Edmonton has been expected to win the Cup every year lately.
”This one is the sweetest, because we had to be gutsy,” said defenseman Kevin Lowe, the first player ever drafted by the Oilers. ”We faced a fair amount of criticism. In our first two Cups, things pretty much went our way. But we faced some adversity this time, and we had to grind it out.”
Gretzky said Sunday`s game was the biggest he had ever played in.
”No question,” he said. ”Because there was no in between. It was either going to be the greatest summer of my life or the longest summer of my life. It`s going to be the greatest.”
— Paul Coffey, widely considered the best defenseman in the NHL, said he won`t play for the Oilers next year unless he can resolve some differences between him and Sather.
”It`s all been building since the Calgary thing (upset playoff loss)

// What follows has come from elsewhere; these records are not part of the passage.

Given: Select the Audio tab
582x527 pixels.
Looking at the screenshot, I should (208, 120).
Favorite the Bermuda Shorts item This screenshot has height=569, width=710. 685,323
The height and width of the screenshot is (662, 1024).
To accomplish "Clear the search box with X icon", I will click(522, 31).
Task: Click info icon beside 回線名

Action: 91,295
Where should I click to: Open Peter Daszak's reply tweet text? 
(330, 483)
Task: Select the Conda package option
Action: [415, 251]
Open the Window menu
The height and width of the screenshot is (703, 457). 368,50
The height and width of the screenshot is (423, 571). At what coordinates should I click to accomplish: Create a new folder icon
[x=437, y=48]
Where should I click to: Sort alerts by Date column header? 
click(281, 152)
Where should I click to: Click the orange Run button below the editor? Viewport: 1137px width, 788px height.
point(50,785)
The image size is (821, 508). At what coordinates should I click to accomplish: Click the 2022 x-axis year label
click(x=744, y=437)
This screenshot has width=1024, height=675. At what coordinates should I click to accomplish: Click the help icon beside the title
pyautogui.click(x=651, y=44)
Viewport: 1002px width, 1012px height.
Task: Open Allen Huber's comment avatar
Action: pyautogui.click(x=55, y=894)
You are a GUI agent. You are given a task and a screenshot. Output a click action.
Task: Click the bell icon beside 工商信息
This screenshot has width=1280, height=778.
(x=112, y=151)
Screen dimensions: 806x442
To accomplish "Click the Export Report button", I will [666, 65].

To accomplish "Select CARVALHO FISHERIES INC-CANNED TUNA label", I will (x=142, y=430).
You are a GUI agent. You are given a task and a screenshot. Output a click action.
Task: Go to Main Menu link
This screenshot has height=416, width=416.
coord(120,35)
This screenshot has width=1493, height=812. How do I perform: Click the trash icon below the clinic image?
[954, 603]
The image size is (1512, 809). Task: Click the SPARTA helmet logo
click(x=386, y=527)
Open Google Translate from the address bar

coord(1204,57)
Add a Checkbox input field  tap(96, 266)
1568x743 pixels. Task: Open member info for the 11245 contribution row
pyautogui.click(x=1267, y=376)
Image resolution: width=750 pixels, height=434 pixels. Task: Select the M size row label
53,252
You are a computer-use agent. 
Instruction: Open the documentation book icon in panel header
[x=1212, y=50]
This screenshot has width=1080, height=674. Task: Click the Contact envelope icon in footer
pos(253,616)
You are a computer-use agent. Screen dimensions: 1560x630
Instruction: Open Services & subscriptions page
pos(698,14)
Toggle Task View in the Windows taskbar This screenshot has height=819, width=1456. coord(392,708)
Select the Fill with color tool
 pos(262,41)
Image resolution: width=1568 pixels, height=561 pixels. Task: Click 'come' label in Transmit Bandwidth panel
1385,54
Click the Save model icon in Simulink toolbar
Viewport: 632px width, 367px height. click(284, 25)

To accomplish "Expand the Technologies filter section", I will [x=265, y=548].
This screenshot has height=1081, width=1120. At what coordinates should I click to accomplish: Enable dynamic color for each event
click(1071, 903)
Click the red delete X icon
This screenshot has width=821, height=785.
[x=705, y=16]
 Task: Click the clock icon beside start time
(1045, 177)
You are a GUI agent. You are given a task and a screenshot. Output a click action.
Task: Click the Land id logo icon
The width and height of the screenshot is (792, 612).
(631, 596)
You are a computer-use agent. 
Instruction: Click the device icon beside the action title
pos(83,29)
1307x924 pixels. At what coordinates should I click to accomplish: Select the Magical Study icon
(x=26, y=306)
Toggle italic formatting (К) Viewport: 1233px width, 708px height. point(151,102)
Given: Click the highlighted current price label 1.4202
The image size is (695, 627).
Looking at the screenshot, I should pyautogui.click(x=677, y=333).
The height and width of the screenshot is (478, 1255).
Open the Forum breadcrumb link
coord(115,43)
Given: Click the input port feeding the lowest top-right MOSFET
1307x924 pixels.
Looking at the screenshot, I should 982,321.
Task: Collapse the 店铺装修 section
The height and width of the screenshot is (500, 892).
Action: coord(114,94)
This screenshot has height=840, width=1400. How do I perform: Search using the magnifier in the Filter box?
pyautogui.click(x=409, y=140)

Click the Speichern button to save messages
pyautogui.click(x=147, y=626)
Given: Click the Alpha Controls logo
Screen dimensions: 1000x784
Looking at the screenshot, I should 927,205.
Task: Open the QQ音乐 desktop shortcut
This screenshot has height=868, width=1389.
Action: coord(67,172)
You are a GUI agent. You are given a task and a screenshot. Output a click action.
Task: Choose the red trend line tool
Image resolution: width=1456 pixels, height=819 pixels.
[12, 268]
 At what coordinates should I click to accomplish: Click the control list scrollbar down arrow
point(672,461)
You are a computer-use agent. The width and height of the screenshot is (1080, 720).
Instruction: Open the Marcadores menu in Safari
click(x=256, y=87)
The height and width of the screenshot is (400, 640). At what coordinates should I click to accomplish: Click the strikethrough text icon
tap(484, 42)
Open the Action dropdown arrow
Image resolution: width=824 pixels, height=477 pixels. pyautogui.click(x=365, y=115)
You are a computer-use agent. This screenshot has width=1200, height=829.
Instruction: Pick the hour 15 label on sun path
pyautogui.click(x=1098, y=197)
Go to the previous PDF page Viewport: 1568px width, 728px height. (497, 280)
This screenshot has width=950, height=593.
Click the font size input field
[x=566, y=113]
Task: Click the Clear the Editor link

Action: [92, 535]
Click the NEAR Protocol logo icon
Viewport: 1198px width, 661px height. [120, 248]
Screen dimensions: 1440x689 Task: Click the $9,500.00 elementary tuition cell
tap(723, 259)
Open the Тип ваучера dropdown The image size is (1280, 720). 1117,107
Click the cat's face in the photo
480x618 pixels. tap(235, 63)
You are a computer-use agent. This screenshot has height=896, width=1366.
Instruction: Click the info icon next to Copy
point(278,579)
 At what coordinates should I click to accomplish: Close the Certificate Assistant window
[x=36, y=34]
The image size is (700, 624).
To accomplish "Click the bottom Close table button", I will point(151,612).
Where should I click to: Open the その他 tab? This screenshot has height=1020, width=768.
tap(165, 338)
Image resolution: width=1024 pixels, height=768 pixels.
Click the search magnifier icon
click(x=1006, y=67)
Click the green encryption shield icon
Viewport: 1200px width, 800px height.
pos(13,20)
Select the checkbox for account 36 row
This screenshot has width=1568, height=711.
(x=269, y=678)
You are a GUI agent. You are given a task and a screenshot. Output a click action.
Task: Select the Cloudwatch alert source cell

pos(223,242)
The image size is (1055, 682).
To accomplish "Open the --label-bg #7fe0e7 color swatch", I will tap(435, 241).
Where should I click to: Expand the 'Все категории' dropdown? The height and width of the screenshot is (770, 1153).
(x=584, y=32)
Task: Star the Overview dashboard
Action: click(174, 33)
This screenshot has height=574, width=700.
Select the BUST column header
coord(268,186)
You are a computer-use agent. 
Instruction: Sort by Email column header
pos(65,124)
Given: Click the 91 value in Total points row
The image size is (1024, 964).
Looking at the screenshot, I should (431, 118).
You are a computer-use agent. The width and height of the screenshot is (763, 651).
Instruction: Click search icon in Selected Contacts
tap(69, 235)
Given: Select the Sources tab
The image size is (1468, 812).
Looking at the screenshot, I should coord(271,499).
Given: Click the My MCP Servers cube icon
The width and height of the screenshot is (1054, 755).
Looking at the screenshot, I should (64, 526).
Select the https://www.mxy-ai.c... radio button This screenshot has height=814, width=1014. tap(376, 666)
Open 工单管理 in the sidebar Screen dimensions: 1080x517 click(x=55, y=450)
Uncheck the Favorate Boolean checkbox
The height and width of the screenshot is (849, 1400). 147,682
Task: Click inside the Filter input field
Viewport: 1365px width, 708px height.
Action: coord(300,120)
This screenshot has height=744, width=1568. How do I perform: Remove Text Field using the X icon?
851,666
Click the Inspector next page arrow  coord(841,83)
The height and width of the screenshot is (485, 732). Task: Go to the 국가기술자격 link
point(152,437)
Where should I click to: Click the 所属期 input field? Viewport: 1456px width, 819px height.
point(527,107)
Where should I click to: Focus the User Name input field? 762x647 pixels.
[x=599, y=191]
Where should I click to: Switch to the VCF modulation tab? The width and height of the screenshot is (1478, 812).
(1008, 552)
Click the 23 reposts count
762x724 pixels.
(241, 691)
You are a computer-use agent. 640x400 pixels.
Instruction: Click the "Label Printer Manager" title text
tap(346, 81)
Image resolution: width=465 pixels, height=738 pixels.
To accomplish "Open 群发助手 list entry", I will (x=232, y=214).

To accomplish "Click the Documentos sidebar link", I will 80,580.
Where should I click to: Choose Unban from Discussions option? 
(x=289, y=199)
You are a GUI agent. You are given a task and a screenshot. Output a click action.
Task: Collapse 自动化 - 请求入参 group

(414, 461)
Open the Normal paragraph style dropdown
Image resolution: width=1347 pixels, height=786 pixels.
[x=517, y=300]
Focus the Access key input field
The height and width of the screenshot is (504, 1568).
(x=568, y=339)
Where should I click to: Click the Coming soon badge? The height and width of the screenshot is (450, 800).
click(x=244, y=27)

last year,” Coffey said. ”I took a lot of (bleep) behind these doors I really didn`t think I deserved. A lot of that will have to be resolved if I`m going to play for this team again.
”I`m going to have to talk to Slats (Sather). We`re going to have to work it out. I played hurt a lot of years. This year, I played with a hurt back. I`ve done a lot for this hockey club. All I want is to be appreciated for the things I do. If I can`t play here, I`m sure I can play somewhere else.”
— Edmonton back-up goaltender Andy Moog has played out his option, and said he`s going to test the free-agent market.
The 27-year-old Moog would look good in a Black Hawks uniform. If he was a few years younger, the Hawks might be serious about going after him. They still might.
Moog and Grant Fuhr split the work during the season, but Moog started only twice in the playoffs. He played in 46 games during the regular season and was 28-11-3 with a 3.51 goals-against average. He was 2-0 in the playoffs, recording both victories in the first round against Los Angeles.